L'Alsace
- Logo of L'Alsace
- Type: Daily newspaper
- Founded: November 1944
- Language: French
- Headquarters: Mulhouse
- Country: France
- ISSN: 2102-6882
- Website: www.lalsace.fr

= L'Alsace =

French regional daily newspaper

L'Alsace (/fr/) is a regional daily French newspaper covering the Alsace region.

==History and profile==
L'Alsace was created in November 1944. In addition to its headquarters in Mulhouse, L'Alsace has 15 local agencies in the Haut-Rhin département (Altkirch, Cernay, Colmar, Guebwiller, Masevaux, Mulhouse, Saint-Louis, Sainte-Marie-aux-Mines, Thann and Wittelsheim), two in the Bas-Rhin département (Sélestat and Strasbourg), one in the Territoire de Belfort département (Belfort), one in the Doubs département (Montbéliard), and one in the Haute-Saône département (Lure).

A French-German bilingual edition is also published, representing 4.72 percent of the newspaper's global sales in 2003. The publishing director and manager of the paper is Jean-Dominique Pretet.

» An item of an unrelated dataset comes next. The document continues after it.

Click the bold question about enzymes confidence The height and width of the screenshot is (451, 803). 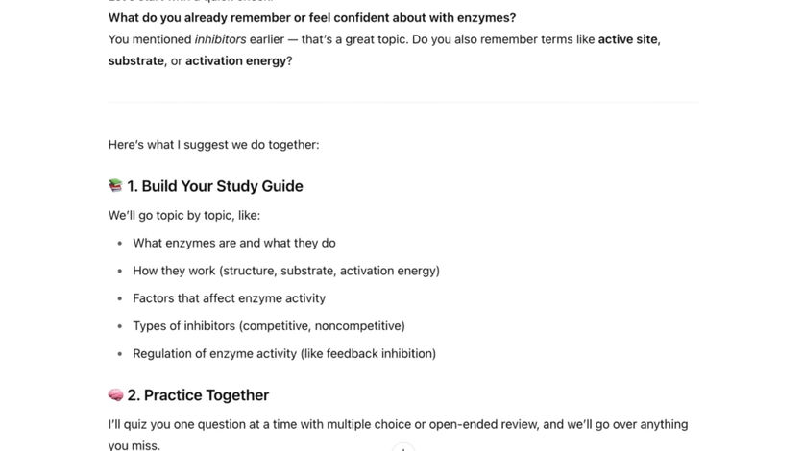tap(311, 18)
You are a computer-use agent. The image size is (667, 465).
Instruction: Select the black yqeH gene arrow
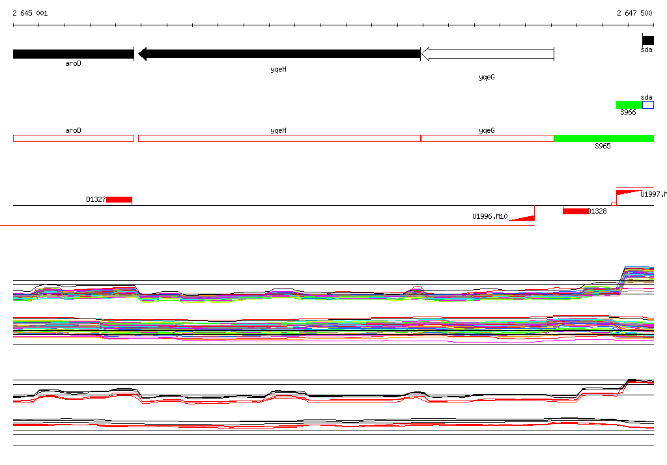pyautogui.click(x=279, y=54)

Circulation of the newspaper Source : ACPM
| Year | Circulation |
|---|---|
| 2018 | 73,556 |
| 2017 | 76,272 |
| 2016 | 78,910 |
| 2015 | 80,871 |
| 2014 | 83,254 |
| 2013 | - |
| 2012 | 96,858 |
| 2011 | 99,856 |
| 2010 | 101,127 |
| 2009 | 103,654 |
| 2008 | 105,786 |
| 2007 | 107,202 |
| 2006 | 108,577 |
| 2005 | 111,204 |

Le Pays was a related paper sold in the Franche-Comté region, but was sold to a competitor in 2013.